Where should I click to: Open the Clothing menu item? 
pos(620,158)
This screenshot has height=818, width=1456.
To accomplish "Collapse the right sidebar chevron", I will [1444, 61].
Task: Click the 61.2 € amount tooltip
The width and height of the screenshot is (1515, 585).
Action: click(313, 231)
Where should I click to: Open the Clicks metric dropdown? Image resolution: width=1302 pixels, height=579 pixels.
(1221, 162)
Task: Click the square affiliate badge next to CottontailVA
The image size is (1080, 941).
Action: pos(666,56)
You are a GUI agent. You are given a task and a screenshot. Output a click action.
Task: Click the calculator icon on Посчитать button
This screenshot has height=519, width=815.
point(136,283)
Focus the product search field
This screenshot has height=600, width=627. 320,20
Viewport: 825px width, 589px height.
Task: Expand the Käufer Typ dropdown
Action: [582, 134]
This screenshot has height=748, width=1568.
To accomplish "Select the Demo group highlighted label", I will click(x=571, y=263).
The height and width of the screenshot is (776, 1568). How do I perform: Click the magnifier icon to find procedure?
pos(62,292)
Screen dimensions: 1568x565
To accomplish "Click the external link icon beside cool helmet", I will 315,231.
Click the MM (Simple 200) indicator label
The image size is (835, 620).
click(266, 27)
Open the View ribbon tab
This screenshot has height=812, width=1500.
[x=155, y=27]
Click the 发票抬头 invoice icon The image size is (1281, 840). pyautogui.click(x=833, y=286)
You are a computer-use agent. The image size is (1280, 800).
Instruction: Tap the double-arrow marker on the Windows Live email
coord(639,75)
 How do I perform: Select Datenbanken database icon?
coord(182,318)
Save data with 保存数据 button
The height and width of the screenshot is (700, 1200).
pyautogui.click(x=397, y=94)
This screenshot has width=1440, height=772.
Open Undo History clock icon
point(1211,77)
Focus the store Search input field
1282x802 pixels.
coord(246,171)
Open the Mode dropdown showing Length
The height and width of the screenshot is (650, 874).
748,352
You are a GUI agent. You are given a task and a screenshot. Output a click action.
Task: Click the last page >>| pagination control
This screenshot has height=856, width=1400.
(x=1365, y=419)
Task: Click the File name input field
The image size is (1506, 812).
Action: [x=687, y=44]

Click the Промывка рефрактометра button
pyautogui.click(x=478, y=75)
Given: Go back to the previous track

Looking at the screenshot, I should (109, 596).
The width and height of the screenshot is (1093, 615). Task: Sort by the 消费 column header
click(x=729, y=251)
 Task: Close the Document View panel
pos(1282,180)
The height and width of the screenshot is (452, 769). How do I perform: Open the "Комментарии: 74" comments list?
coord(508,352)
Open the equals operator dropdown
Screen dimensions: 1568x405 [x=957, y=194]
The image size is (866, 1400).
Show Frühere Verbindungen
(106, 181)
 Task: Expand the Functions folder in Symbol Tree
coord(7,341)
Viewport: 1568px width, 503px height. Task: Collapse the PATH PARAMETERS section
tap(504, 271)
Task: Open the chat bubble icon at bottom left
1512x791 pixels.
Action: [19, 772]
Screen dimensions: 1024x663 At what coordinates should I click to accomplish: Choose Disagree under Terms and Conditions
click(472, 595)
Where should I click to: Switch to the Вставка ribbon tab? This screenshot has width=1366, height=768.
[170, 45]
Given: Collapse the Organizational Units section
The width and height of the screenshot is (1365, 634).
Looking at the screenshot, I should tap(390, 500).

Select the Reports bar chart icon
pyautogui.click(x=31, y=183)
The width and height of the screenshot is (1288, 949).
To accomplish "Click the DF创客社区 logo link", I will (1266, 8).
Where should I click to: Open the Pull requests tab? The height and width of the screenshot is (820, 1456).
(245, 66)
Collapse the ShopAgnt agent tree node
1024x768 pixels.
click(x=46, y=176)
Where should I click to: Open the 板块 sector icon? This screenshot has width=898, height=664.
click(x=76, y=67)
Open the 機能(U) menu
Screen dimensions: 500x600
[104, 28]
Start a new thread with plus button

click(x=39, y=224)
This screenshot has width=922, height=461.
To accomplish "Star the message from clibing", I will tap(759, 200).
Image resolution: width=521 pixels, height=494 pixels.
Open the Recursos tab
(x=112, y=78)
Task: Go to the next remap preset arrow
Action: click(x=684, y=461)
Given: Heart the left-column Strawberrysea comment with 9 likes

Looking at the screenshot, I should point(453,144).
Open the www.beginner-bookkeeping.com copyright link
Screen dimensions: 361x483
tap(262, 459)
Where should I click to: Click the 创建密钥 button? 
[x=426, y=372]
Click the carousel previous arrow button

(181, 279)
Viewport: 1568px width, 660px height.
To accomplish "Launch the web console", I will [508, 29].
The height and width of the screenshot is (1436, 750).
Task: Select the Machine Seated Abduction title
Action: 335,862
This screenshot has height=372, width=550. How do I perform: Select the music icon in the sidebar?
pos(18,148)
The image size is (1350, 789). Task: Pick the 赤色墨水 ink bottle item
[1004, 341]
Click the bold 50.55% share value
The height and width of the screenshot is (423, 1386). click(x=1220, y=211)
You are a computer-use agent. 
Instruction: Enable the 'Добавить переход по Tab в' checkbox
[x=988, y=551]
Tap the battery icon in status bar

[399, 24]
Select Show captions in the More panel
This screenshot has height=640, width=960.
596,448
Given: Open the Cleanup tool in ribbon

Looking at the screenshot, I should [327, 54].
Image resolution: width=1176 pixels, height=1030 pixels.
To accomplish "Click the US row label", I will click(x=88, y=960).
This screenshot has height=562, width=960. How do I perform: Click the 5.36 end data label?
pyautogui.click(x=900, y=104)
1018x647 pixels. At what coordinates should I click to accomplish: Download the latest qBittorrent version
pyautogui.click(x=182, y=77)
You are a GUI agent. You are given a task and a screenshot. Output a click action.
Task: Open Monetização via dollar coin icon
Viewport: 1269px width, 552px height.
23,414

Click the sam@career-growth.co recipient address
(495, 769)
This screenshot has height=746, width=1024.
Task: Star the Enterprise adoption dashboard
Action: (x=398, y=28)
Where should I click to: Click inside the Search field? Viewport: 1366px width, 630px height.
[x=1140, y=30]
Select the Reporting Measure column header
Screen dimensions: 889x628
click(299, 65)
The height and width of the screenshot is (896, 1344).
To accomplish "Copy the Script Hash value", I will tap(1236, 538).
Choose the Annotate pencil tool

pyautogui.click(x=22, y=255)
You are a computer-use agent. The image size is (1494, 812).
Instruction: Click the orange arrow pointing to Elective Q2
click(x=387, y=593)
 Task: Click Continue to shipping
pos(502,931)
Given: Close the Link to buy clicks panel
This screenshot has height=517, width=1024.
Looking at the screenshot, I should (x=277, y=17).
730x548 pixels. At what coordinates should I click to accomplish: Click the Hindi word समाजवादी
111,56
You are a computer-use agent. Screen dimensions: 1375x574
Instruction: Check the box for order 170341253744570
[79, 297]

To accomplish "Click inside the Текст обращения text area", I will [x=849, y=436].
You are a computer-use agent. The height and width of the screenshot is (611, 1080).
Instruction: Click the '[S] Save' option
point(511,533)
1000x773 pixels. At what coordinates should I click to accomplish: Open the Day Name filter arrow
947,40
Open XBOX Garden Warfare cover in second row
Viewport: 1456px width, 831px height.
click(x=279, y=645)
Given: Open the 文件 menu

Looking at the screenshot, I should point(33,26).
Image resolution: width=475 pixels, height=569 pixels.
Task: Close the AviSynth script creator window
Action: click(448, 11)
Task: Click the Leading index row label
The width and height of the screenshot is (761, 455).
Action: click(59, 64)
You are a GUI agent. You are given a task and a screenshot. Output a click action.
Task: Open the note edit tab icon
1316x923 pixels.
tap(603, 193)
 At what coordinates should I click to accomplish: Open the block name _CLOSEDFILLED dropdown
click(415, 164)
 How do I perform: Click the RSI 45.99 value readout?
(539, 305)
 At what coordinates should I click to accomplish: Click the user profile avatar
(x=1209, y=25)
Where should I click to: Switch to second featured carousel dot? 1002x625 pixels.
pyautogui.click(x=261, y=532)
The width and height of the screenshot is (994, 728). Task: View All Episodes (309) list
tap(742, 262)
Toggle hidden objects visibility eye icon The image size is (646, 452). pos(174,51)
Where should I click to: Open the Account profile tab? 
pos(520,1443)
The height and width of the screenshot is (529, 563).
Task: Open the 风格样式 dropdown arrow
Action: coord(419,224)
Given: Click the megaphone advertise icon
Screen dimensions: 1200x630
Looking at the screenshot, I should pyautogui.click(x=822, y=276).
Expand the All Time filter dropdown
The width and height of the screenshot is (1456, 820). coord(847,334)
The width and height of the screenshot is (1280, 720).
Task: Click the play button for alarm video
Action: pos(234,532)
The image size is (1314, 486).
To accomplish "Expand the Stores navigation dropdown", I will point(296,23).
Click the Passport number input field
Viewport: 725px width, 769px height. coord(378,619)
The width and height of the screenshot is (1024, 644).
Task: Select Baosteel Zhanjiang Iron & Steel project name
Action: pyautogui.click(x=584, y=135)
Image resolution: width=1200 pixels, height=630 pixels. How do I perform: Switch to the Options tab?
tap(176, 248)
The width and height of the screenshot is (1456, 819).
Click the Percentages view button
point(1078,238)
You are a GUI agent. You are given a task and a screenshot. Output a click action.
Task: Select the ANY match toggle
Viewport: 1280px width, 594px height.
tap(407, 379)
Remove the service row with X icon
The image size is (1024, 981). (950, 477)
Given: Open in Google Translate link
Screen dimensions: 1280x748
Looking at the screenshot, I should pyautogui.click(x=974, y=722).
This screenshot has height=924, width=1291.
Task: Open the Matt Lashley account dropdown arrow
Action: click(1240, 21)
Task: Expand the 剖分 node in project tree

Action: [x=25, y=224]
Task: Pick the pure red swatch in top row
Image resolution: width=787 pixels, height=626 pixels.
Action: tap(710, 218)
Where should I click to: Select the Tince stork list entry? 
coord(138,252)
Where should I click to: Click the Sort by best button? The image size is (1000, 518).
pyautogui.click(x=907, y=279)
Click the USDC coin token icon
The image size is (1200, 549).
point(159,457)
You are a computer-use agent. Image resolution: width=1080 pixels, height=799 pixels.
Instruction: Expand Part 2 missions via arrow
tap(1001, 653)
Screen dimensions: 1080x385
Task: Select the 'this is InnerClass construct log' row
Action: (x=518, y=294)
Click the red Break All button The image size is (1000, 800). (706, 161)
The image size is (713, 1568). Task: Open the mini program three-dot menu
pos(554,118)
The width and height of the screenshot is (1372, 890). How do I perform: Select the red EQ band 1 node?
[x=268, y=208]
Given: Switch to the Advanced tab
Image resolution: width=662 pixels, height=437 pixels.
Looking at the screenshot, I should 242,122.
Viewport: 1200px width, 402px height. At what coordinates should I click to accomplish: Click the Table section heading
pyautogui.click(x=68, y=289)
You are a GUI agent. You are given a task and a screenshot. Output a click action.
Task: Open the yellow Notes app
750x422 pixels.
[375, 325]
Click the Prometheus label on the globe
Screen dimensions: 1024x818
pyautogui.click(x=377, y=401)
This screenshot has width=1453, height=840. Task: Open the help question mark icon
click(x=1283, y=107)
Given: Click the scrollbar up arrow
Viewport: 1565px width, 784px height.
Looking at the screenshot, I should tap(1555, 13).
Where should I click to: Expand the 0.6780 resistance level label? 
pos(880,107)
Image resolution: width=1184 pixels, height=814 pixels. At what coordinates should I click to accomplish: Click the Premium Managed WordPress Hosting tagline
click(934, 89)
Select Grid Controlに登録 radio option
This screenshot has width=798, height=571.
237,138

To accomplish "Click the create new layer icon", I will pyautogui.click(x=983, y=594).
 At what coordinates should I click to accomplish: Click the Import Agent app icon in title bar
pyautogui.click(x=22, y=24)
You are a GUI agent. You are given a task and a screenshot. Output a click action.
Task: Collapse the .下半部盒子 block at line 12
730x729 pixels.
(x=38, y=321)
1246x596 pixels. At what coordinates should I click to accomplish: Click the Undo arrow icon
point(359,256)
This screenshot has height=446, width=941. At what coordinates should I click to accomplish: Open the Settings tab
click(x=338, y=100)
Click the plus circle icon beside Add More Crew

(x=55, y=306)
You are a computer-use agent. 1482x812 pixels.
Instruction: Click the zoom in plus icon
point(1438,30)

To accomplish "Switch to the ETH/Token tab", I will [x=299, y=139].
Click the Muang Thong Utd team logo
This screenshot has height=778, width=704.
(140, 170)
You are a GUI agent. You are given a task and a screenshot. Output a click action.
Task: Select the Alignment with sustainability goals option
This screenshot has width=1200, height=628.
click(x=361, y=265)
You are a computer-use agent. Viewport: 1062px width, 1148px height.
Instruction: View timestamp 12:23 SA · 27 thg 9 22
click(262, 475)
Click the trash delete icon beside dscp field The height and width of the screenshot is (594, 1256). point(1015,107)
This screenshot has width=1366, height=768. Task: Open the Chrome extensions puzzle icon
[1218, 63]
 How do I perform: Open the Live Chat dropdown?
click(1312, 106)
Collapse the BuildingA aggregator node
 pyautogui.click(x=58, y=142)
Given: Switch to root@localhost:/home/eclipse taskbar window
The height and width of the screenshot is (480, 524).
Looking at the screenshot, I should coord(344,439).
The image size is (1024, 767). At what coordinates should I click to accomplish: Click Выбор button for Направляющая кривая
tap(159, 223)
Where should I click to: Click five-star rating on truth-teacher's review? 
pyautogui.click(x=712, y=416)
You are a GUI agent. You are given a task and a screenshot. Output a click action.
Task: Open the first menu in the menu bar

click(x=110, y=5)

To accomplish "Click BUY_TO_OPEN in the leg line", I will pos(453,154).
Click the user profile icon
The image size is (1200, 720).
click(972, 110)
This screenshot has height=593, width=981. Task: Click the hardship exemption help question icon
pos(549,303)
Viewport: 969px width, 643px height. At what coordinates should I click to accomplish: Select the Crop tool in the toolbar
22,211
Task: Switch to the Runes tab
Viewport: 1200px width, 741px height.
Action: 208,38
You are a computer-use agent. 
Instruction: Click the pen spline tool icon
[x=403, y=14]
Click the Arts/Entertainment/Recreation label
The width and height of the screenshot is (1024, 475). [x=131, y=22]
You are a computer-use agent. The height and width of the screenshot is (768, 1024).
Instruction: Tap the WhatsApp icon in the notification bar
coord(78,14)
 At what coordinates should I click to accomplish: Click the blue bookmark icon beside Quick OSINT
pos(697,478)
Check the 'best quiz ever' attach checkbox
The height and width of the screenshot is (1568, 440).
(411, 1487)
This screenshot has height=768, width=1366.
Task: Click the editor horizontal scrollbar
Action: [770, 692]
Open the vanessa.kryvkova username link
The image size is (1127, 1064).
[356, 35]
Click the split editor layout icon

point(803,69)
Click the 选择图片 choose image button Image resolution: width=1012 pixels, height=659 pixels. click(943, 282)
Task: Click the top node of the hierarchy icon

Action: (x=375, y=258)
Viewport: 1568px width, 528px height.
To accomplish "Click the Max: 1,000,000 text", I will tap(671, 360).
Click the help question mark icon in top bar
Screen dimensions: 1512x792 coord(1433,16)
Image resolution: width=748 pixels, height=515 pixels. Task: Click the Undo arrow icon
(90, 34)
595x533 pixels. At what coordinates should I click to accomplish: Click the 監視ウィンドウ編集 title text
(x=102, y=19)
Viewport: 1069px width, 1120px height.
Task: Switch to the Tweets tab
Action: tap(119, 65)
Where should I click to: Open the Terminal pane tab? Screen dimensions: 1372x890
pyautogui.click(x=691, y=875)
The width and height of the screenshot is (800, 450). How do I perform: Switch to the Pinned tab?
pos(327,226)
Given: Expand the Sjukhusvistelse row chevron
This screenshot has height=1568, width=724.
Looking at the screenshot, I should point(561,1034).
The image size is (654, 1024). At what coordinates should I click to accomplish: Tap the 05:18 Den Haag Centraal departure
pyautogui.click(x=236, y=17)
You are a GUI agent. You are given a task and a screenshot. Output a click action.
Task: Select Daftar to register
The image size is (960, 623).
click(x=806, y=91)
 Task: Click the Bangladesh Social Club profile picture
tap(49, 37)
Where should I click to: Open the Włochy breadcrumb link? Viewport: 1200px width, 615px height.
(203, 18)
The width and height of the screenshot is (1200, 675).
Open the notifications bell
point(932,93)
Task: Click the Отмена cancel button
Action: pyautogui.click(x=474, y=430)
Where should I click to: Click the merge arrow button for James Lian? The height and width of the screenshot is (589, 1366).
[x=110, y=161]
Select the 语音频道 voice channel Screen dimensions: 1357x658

★ ★ ★ ★ ★

Retype, exactly as written, everything from the first line of the data above through the line containing "Task: Click the 61.2 € amount tooltip". Nothing else should appear.

Answer box:
Where should I click to: Open the Clothing menu item? 
pos(620,158)
This screenshot has height=818, width=1456.
To accomplish "Collapse the right sidebar chevron", I will [1444, 61].
Task: Click the 61.2 € amount tooltip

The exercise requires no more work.